-------- Source passage

Top Chef: Seattle, Episode 14 Recap

Josh gives up on bacon, and Sheldon barely scrapes into the top three. Yeesh. I’m happy.

Round 1: Quickfire Challenge

Everyone is boo-hooing over the loss of the lovably evil Stefan. “Aw, man, I’m going to miss Stefan,” says Josh. “He’s very good-hearted.” They’ve barely started mourning when the four remaining chefs land in Juneau. Sean Brock of Charleston is standing next to a purple Padma, who quickly shows off the mother lode of Alaskan king crab at Tracy’s King Crab Shack. Guess what? They get to make a dish highlighting the crab.

Josh thinks his poached king crab with succotash and bacon is going to win him $5,000. “I nailed it. 100%.” He couldn’t have been more wrong. Brock, a succotash snob, disagreed and said the “bacon was unnecessary.” Sheldon wins with his miso soup from crab innards, even though Brook’s crab toast and compound butter rocked, too.

----------------
-------- Data segment

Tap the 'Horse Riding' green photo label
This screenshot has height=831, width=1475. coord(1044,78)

----------------

### Exercise details
Transcribe the part of the Top Chef recap between "Everyone is boo-hooing" and "butter rocked, too.", inclusive. The listing has no connection to the Top Chef recap.

### Task solution
Everyone is boo-hooing over the loss of the lovably evil Stefan. “Aw, man, I’m going to miss Stefan,” says Josh. “He’s very good-hearted.” They’ve barely started mourning when the four remaining chefs land in Juneau. Sean Brock of Charleston is standing next to a purple Padma, who quickly shows off the mother lode of Alaskan king crab at Tracy’s King Crab Shack. Guess what? They get to make a dish highlighting the crab.

Josh thinks his poached king crab with succotash and bacon is going to win him $5,000. “I nailed it. 100%.” He couldn’t have been more wrong. Brock, a succotash snob, disagreed and said the “bacon was unnecessary.” Sheldon wins with his miso soup from crab innards, even though Brook’s crab toast and compound butter rocked, too.